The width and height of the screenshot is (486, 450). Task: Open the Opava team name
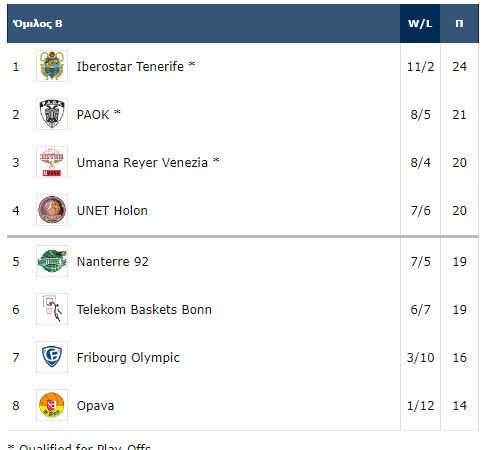coord(95,406)
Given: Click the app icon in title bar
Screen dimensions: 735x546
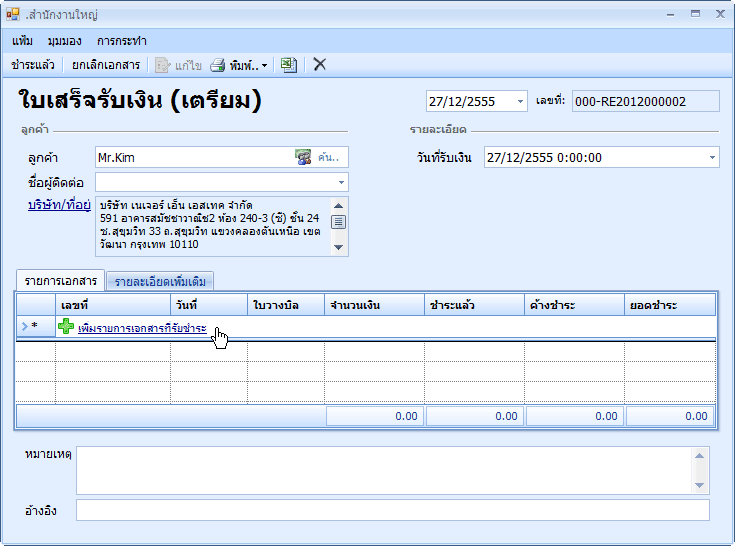Looking at the screenshot, I should 13,15.
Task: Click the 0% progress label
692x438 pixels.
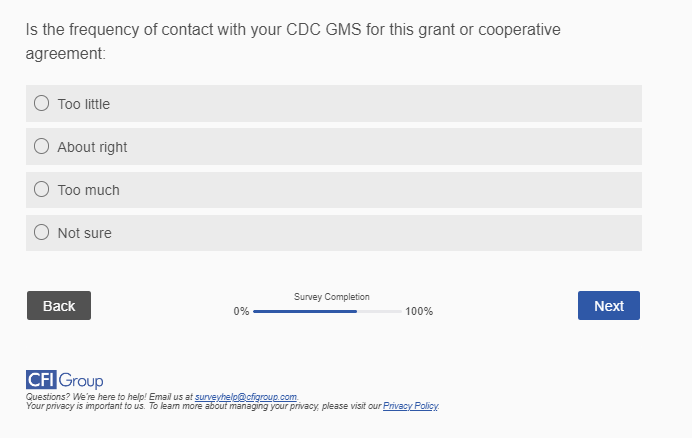Action: [241, 312]
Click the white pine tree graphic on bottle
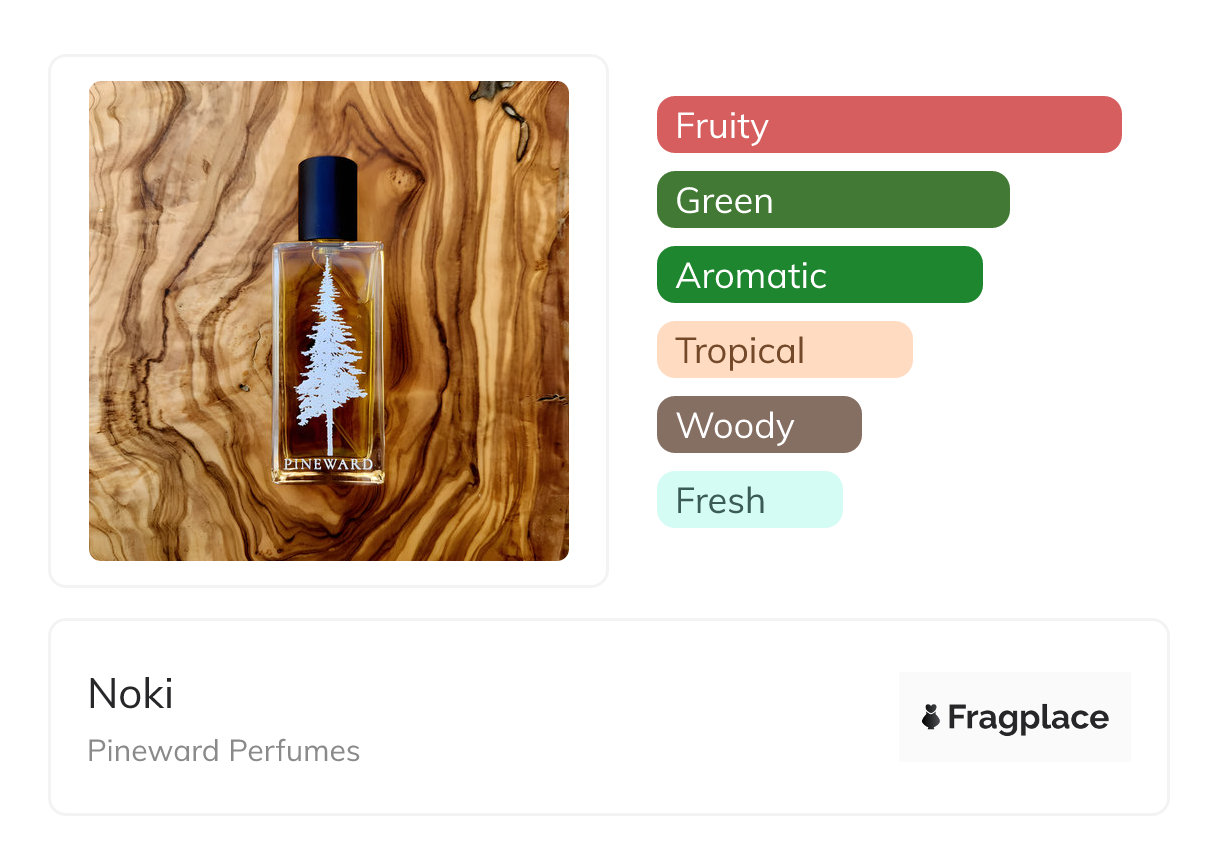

• **Brief**:
Copy every line of the records above word for word, leaving out the pictures.

• **Response to the task**:
The width and height of the screenshot is (486, 450). Task: Open the Opava team name
coord(95,406)
Given: Click the app icon in title bar
Screen dimensions: 735x546
Looking at the screenshot, I should 13,15.
Task: Click the 0% progress label
692x438 pixels.
Action: [241, 312]
Click the white pine tree graphic on bottle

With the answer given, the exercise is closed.